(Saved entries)
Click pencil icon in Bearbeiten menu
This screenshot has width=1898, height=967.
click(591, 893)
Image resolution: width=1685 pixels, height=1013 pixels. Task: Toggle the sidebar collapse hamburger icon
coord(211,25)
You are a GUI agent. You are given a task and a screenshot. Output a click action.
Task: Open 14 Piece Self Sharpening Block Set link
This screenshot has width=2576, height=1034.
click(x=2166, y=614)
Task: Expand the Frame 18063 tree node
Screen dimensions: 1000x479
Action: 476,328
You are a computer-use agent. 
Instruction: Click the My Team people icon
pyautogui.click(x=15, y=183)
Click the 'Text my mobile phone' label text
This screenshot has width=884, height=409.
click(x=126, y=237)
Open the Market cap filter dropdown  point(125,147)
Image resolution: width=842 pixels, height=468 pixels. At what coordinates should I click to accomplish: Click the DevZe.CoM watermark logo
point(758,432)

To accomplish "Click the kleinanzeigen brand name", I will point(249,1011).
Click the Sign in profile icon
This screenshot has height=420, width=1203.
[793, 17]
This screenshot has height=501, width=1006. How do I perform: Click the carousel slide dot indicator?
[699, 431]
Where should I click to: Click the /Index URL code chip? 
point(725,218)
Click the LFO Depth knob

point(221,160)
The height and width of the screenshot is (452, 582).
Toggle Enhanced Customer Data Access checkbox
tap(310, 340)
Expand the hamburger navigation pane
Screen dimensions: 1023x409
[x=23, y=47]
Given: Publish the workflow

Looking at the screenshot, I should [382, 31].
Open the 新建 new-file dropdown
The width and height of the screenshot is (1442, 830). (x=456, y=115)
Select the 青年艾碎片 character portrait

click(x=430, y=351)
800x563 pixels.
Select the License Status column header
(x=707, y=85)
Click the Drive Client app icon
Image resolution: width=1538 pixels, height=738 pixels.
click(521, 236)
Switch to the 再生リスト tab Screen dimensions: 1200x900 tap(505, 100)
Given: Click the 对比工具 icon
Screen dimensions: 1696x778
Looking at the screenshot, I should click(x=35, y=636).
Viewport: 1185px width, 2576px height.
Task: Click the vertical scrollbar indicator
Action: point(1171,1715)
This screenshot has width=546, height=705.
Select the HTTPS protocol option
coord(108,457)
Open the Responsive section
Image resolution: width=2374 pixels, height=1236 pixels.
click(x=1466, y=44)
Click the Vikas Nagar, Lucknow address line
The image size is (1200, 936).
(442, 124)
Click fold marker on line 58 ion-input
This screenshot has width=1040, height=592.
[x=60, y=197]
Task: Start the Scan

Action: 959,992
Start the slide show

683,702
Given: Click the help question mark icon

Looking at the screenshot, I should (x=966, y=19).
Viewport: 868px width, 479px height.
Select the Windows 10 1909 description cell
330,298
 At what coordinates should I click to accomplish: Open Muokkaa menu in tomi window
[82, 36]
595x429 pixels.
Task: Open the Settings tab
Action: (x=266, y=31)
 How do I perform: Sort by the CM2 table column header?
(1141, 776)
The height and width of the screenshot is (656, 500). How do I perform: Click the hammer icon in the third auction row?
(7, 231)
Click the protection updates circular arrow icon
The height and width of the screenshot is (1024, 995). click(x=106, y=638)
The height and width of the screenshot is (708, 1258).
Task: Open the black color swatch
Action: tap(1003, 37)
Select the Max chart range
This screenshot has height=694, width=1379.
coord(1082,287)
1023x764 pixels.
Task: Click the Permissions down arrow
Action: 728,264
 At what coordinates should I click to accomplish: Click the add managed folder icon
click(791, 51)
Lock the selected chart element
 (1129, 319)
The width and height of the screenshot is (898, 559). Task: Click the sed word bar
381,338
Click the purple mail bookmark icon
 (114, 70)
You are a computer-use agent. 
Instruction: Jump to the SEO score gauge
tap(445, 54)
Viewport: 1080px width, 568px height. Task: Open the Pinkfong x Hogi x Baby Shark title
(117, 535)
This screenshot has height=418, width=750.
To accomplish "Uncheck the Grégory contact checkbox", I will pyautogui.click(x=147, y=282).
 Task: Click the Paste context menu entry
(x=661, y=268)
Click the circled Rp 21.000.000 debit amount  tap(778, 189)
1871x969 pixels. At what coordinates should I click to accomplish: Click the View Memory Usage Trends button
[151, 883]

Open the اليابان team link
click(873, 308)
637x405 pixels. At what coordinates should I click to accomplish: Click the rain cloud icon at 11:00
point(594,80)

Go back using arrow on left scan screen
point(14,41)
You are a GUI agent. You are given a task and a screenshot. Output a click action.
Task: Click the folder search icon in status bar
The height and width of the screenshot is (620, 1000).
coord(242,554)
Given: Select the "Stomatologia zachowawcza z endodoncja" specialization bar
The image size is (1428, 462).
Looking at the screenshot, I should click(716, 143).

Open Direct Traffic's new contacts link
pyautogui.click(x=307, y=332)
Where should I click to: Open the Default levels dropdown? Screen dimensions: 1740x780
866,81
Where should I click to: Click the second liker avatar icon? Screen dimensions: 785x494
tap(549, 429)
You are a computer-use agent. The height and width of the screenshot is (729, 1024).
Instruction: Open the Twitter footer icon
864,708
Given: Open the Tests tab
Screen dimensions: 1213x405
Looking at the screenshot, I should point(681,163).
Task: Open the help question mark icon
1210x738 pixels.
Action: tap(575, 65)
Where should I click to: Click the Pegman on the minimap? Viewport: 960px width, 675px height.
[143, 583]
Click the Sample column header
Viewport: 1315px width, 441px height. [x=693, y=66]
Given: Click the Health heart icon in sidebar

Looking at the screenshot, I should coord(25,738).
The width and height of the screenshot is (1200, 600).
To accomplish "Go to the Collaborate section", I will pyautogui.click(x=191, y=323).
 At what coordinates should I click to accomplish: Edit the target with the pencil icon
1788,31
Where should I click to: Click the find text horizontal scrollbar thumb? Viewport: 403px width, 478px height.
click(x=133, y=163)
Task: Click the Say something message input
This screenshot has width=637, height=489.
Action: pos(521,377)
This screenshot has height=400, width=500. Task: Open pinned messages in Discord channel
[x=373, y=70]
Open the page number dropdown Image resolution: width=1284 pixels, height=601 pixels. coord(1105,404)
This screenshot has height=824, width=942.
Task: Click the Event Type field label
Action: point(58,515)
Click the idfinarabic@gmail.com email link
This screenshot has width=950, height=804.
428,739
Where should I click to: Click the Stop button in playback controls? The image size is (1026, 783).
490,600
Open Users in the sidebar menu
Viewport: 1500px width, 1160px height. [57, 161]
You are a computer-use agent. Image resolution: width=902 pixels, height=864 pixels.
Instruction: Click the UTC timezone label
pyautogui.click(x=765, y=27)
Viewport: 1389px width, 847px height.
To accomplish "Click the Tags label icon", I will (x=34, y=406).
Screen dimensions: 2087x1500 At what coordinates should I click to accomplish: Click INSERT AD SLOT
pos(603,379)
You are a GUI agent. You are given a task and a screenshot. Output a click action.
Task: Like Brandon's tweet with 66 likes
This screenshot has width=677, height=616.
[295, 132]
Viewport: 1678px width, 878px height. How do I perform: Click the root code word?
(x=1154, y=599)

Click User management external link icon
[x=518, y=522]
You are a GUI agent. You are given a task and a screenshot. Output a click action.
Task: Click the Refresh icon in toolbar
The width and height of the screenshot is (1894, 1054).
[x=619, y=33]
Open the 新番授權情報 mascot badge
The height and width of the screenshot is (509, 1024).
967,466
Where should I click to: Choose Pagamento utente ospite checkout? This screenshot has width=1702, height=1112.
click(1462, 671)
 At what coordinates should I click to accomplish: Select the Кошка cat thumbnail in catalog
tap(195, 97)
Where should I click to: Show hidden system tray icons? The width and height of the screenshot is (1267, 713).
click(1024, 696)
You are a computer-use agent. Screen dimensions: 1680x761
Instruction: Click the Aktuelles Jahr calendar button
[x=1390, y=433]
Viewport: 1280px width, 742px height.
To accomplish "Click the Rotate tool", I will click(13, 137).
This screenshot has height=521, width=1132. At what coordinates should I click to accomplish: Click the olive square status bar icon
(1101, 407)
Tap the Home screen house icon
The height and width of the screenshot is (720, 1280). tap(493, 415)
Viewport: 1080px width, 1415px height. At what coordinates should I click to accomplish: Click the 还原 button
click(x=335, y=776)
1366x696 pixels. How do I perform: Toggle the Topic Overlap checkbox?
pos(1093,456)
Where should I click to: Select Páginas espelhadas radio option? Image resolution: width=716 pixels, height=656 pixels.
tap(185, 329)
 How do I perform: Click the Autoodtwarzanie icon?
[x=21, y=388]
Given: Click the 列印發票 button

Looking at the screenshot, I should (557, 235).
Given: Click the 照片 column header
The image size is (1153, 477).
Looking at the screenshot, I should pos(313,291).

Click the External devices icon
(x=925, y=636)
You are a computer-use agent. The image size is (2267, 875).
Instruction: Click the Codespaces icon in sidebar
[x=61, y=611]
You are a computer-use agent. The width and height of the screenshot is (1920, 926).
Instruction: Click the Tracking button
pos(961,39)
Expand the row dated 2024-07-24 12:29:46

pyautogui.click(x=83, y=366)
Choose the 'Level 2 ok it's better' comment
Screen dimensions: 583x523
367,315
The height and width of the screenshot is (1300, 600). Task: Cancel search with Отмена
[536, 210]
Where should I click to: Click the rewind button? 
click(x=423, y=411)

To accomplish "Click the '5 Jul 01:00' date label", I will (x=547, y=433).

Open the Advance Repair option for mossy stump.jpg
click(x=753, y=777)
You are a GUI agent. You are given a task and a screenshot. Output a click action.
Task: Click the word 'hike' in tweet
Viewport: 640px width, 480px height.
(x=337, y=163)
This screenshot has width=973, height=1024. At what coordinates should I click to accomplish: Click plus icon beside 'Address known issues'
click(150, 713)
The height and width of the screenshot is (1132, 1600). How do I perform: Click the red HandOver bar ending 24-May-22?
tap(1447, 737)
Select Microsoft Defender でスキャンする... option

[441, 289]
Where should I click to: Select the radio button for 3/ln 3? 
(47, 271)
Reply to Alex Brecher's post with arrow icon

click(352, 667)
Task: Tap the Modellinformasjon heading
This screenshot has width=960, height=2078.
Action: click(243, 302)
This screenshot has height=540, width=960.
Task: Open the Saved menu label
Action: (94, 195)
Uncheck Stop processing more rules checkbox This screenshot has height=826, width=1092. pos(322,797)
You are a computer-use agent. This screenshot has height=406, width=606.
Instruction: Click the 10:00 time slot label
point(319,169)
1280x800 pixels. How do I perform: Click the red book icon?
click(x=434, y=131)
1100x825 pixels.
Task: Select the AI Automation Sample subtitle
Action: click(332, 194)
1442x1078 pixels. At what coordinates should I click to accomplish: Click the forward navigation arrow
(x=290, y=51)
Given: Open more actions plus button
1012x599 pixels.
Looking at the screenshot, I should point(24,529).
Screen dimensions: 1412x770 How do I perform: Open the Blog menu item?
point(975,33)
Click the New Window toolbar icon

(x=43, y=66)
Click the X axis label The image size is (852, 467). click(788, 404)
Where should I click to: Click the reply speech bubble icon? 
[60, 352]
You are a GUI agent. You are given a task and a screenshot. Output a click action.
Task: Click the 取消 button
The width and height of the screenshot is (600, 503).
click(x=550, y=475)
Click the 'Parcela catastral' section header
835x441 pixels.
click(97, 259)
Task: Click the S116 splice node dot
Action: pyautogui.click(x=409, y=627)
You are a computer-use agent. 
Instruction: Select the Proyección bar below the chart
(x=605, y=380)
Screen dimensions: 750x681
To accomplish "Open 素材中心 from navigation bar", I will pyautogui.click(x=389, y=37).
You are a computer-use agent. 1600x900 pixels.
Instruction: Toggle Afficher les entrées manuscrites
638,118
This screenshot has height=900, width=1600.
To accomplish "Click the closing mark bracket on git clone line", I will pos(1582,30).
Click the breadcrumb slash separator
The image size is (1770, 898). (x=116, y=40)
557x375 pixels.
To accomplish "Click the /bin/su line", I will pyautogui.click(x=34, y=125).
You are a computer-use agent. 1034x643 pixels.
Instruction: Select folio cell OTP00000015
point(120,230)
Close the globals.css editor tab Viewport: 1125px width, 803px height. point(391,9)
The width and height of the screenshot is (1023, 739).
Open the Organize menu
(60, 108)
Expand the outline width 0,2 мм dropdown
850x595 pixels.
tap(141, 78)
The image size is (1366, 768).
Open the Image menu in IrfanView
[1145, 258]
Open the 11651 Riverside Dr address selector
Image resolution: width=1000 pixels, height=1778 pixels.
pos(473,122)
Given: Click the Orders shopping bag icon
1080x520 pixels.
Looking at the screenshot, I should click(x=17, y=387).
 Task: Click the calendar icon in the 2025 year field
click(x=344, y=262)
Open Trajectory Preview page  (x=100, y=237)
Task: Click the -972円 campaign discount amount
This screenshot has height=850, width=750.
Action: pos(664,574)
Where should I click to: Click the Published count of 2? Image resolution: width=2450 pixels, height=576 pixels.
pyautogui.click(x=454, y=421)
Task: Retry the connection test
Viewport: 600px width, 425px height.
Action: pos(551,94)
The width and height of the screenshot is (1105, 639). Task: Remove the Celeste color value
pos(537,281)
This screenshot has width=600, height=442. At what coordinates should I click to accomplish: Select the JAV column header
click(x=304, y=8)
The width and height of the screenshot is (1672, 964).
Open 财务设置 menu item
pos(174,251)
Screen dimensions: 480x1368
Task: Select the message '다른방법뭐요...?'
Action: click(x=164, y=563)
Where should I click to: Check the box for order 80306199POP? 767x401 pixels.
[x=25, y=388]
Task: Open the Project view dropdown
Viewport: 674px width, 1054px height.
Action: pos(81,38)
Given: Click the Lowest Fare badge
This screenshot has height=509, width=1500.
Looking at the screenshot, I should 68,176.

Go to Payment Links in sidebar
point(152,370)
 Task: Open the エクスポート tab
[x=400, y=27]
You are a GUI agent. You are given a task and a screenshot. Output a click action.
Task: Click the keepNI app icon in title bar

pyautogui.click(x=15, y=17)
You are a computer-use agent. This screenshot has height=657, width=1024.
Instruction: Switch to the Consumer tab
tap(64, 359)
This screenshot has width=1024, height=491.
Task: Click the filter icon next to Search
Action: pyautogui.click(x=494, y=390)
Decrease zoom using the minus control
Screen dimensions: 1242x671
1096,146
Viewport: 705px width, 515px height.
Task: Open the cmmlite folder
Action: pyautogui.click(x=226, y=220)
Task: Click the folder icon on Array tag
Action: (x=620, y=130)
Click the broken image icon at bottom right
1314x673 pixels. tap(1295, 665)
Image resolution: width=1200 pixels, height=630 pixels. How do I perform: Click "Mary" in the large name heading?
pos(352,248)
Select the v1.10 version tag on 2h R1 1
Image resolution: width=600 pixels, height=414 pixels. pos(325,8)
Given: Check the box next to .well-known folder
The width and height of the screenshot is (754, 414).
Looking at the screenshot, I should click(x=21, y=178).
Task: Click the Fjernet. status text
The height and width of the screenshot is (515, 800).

TRY IT:
Among the entries above, locate the lines containing "This screenshot has width=1898, height=967." and "Task: Expand the Frame 18063 tree node", and transcribe exactly those two lines and all lines between.

ANSWER BOX:
This screenshot has width=1898, height=967.
click(591, 893)
Image resolution: width=1685 pixels, height=1013 pixels. Task: Toggle the sidebar collapse hamburger icon
coord(211,25)
You are a GUI agent. You are given a task and a screenshot. Output a click action.
Task: Open 14 Piece Self Sharpening Block Set link
This screenshot has width=2576, height=1034.
click(x=2166, y=614)
Task: Expand the Frame 18063 tree node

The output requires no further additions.